→ **AIM OF THE TASK**:
How many of the lines below have "computer" in them? Say the number and nothing more.

→ **RECORDS SUPPLIED**:
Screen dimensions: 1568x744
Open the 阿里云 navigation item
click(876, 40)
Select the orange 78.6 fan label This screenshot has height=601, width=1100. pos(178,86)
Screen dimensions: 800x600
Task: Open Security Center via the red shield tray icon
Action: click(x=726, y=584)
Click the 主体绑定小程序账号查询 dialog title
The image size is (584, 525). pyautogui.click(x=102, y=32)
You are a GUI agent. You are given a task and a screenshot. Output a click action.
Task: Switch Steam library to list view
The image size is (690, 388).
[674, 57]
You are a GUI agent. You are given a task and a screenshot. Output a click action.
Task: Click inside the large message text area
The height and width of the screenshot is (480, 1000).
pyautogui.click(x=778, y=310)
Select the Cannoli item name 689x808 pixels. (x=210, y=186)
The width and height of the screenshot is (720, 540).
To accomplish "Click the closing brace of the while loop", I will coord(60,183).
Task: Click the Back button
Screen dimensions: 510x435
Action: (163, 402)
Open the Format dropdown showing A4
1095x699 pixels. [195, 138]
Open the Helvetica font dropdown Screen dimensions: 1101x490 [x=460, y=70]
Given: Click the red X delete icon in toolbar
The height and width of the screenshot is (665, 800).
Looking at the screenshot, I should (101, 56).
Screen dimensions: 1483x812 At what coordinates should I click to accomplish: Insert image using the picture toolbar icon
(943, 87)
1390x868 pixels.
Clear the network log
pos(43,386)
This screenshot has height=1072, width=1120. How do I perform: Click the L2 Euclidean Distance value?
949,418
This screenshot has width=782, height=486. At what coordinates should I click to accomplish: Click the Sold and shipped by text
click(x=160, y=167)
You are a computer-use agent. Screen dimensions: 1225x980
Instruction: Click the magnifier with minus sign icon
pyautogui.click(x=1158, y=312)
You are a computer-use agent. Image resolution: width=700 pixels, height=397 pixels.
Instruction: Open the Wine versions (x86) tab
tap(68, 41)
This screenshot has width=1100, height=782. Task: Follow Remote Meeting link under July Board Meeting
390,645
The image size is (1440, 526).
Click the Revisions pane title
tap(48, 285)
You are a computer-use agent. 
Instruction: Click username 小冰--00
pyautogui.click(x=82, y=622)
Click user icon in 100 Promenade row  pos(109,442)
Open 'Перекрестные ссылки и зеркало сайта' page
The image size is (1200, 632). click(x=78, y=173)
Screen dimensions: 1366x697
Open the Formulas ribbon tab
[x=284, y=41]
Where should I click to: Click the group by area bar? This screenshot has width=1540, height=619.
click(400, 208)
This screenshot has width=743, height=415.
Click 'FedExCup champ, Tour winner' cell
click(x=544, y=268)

→ **TASK SOLUTION**:
3